▶ _Instructions for the task_
Your task is to transcribe the data exactly while omitting each picture.

[Data records]
□ □ □ □
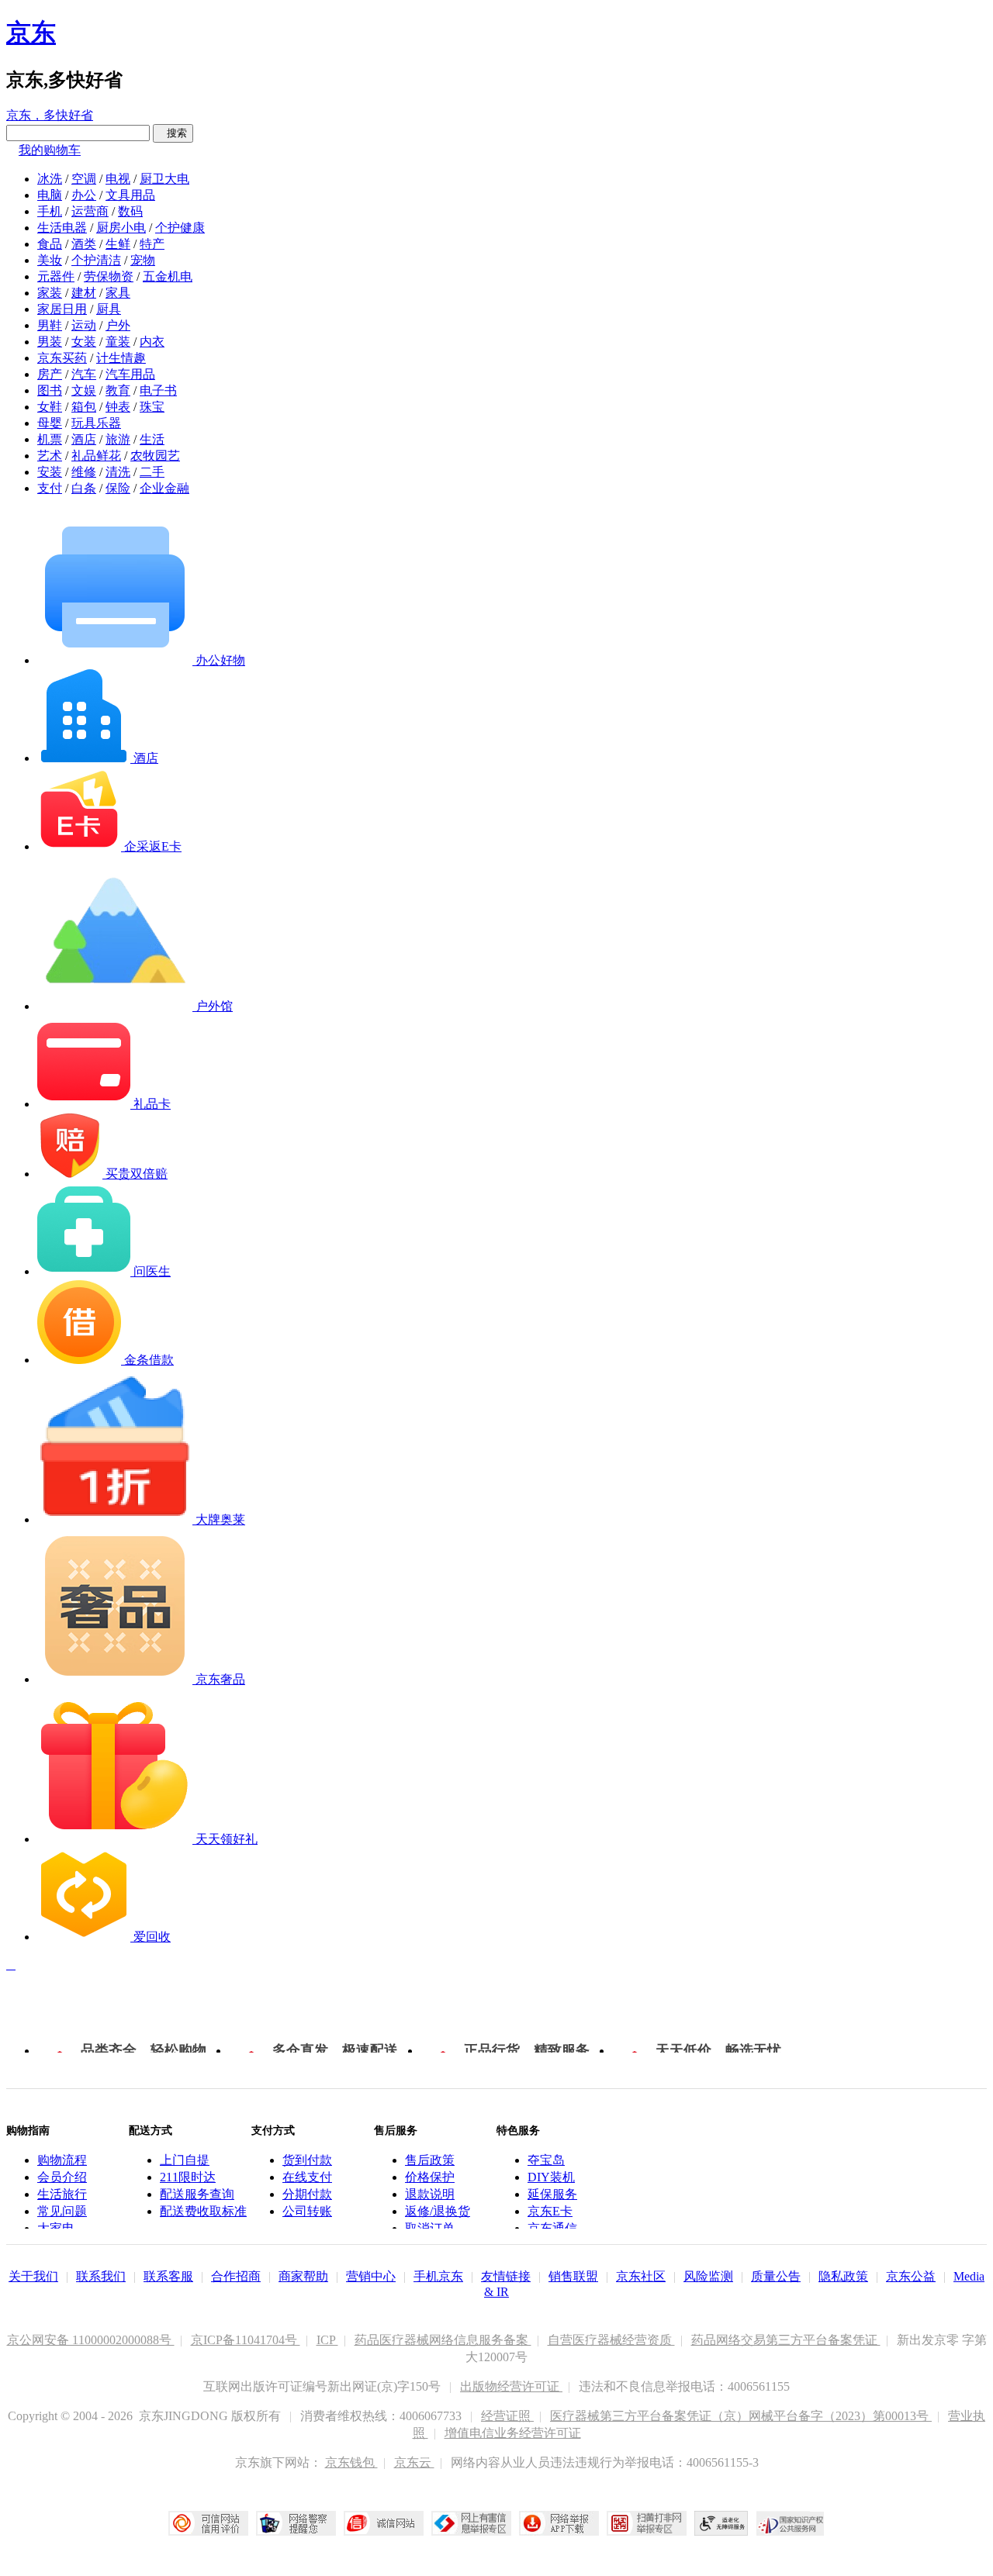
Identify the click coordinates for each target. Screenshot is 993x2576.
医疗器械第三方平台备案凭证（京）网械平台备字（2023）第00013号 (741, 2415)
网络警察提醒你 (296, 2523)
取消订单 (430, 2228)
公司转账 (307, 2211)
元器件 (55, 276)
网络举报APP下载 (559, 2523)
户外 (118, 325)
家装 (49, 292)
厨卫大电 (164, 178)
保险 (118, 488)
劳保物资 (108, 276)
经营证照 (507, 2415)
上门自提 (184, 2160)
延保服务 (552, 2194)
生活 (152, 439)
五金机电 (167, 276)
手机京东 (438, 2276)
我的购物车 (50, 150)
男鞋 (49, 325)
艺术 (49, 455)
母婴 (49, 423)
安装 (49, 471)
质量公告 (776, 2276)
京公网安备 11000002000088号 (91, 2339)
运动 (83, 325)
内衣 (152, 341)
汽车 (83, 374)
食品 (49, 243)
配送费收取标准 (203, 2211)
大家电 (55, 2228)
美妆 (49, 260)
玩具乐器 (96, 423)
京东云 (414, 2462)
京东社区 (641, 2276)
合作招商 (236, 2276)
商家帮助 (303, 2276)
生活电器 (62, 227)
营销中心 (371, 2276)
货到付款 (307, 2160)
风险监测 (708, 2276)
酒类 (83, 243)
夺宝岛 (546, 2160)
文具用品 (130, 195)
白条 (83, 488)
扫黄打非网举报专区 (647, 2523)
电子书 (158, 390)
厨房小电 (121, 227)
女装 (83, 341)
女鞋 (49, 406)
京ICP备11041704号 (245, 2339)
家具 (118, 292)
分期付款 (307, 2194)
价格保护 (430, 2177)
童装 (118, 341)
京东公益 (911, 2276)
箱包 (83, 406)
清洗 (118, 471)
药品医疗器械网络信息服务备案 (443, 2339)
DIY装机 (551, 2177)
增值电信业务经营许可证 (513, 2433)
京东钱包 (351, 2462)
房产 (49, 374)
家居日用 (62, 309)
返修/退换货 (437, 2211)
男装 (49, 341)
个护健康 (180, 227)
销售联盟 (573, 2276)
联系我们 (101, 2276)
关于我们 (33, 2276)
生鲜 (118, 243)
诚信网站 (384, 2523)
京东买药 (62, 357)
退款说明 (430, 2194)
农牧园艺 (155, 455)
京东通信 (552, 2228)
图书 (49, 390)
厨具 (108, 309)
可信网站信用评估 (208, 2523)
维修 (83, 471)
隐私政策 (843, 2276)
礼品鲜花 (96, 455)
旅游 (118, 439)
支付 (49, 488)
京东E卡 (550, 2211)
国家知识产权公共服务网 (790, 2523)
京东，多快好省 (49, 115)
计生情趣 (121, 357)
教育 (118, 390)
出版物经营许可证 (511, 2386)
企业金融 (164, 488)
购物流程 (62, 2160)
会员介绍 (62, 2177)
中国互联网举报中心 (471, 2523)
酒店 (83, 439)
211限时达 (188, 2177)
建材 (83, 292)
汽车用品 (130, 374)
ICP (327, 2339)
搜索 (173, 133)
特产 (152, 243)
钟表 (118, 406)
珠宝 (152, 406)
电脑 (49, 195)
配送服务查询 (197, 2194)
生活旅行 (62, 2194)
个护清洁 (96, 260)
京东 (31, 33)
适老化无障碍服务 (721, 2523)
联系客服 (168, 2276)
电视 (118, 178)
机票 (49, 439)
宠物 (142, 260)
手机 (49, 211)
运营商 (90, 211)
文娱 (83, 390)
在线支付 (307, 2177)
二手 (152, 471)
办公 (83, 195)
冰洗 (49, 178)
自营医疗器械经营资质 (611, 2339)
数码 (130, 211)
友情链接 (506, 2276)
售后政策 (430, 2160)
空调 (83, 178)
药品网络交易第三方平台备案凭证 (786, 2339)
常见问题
□ □ □ □
▶ _Response below_
Identify the click coordinates for each target. Screenshot is 993x2576.
医疗器械第三方平台备案凭证（京）网械平台备字（2023）第00013号 (741, 2415)
网络警察提醒你 (296, 2523)
取消订单 (430, 2228)
公司转账 (307, 2211)
元器件 (55, 276)
网络举报APP下载 (559, 2523)
户外 (118, 325)
家装 (49, 292)
厨卫大电 (164, 178)
保险 (118, 488)
劳保物资 (108, 276)
经营证照 (507, 2415)
上门自提 (184, 2160)
延保服务 (552, 2194)
生活 (152, 439)
五金机电 (167, 276)
手机京东 (438, 2276)
我的购物车 (50, 150)
男鞋 (49, 325)
艺术 (49, 455)
母婴 (49, 423)
安装 (49, 471)
质量公告 (776, 2276)
京公网安备 11000002000088号 (91, 2339)
运动 (83, 325)
内衣 (152, 341)
汽车 (83, 374)
食品 (49, 243)
配送费收取标准 (203, 2211)
大家电 (55, 2228)
美妆 (49, 260)
玩具乐器 (96, 423)
京东云 (414, 2462)
京东社区 (641, 2276)
合作招商 (236, 2276)
商家帮助 (303, 2276)
生活电器 (62, 227)
营销中心 (371, 2276)
货到付款 (307, 2160)
风险监测 (708, 2276)
酒类 (83, 243)
夺宝岛 (546, 2160)
文具用品 (130, 195)
白条 (83, 488)
扫黄打非网举报专区 (647, 2523)
电子书 (158, 390)
厨房小电 (121, 227)
女装 (83, 341)
女鞋 (49, 406)
京ICP备11041704号 (245, 2339)
家具 (118, 292)
分期付款 (307, 2194)
价格保护 (430, 2177)
童装 (118, 341)
京东公益 (911, 2276)
箱包 (83, 406)
清洗 (118, 471)
药品医疗器械网络信息服务备案 (443, 2339)
DIY装机 (551, 2177)
增值电信业务经营许可证 (513, 2433)
京东钱包 (351, 2462)
房产 (49, 374)
家居日用 (62, 309)
返修/退换货 (437, 2211)
男装 (49, 341)
个护健康 (180, 227)
销售联盟 (573, 2276)
联系我们 (101, 2276)
关于我们 (33, 2276)
生鲜 (118, 243)
诚信网站 (384, 2523)
京东买药 (62, 357)
退款说明 (430, 2194)
农牧园艺 (155, 455)
京东通信 (552, 2228)
图书 (49, 390)
厨具 (108, 309)
可信网站信用评估 (208, 2523)
维修 (83, 471)
隐私政策 (843, 2276)
礼品鲜花 (96, 455)
旅游 (118, 439)
支付 (49, 488)
京东E卡 (550, 2211)
国家知识产权公共服务网 (790, 2523)
京东，多快好省 (49, 115)
计生情趣 (121, 357)
教育 (118, 390)
出版物经营许可证 (511, 2386)
企业金融 (164, 488)
购物流程 (62, 2160)
会员介绍 (62, 2177)
中国互联网举报中心 (471, 2523)
酒店 (83, 439)
211限时达 (188, 2177)
建材 (83, 292)
汽车用品 (130, 374)
ICP (327, 2339)
搜索 (173, 133)
特产 (152, 243)
钟表 (118, 406)
珠宝 (152, 406)
电脑 (49, 195)
配送服务查询 (197, 2194)
生活旅行 (62, 2194)
个护清洁 (96, 260)
京东 (31, 33)
适老化无障碍服务 (721, 2523)
联系客服 (168, 2276)
电视 (118, 178)
机票 (49, 439)
宠物 (142, 260)
手机 (49, 211)
运营商 (90, 211)
文娱 (83, 390)
在线支付 (307, 2177)
二手 (152, 471)
办公 (83, 195)
冰洗 (49, 178)
自营医疗器械经营资质 (611, 2339)
数码 (130, 211)
友情链接 (506, 2276)
售后政策 (430, 2160)
空调 (83, 178)
药品网络交易第三方平台备案凭证 (786, 2339)
常见问题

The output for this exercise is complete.